• _Supplied material_
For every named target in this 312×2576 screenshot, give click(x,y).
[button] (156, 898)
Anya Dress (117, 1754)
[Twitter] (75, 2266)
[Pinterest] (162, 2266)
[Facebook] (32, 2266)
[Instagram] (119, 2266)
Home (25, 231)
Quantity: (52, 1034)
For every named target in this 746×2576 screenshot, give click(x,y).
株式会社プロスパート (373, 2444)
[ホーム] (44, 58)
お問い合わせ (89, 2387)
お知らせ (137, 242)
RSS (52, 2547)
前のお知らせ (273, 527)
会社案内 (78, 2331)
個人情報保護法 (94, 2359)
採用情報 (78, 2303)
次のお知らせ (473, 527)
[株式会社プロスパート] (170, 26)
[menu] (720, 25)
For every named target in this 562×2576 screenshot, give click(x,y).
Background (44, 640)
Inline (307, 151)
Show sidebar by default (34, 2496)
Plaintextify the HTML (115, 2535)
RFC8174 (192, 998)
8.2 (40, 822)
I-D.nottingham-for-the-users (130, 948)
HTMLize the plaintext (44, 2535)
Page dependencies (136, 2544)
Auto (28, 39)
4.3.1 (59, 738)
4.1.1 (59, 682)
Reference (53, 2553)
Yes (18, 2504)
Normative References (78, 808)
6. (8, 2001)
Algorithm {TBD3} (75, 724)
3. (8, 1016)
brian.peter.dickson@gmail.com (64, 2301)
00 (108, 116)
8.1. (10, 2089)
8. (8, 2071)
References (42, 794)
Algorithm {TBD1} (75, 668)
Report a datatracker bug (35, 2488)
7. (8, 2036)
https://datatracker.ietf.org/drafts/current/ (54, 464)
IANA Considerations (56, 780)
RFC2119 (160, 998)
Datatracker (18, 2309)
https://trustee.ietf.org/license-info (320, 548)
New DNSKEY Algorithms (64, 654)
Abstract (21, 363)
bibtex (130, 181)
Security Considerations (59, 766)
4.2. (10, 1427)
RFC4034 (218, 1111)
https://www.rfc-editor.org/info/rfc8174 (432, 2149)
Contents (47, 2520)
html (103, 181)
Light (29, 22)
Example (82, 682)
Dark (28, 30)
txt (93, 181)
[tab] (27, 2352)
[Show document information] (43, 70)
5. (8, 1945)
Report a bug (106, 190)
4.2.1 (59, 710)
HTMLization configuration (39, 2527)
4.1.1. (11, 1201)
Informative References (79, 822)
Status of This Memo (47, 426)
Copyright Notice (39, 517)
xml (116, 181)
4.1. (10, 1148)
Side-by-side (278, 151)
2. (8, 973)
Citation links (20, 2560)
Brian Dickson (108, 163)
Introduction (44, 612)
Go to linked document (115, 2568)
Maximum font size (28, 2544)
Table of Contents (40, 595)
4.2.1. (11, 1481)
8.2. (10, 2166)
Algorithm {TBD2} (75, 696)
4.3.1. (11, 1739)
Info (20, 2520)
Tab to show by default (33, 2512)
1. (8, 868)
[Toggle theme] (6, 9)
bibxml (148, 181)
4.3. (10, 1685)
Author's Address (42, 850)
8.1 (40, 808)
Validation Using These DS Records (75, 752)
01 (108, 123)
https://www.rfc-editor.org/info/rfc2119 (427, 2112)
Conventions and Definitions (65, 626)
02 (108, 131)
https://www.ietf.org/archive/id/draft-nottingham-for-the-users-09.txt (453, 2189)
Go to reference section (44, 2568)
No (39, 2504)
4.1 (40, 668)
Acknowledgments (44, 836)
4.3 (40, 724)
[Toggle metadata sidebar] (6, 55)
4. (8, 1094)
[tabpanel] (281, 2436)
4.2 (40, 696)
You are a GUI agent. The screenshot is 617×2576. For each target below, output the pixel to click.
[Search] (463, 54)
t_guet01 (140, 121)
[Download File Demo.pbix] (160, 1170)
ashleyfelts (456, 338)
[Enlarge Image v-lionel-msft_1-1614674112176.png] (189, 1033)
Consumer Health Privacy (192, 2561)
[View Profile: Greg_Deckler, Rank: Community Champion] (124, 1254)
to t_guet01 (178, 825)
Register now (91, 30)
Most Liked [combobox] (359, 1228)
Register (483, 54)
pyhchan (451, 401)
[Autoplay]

• _Exercise directions_
Lines containing the word "Considerations" must all be returned from the material above.

• _Reply to the exercise_
IANA Considerations (56, 780)
Security Considerations (59, 766)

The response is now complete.